(EXERCISE INPUTS)

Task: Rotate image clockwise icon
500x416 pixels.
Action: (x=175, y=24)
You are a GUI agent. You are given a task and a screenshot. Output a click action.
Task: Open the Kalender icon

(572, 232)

(End EXERCISE INPUTS)

TASK ITEM: Set down exactly what runs from the line with "You are a GUI" to the last line of the data above, including both of those lines and no others.

ANSWER TO THE EXERCISE:
You are a GUI agent. You are given a task and a screenshot. Output a click action.
Task: Open the Kalender icon

(572, 232)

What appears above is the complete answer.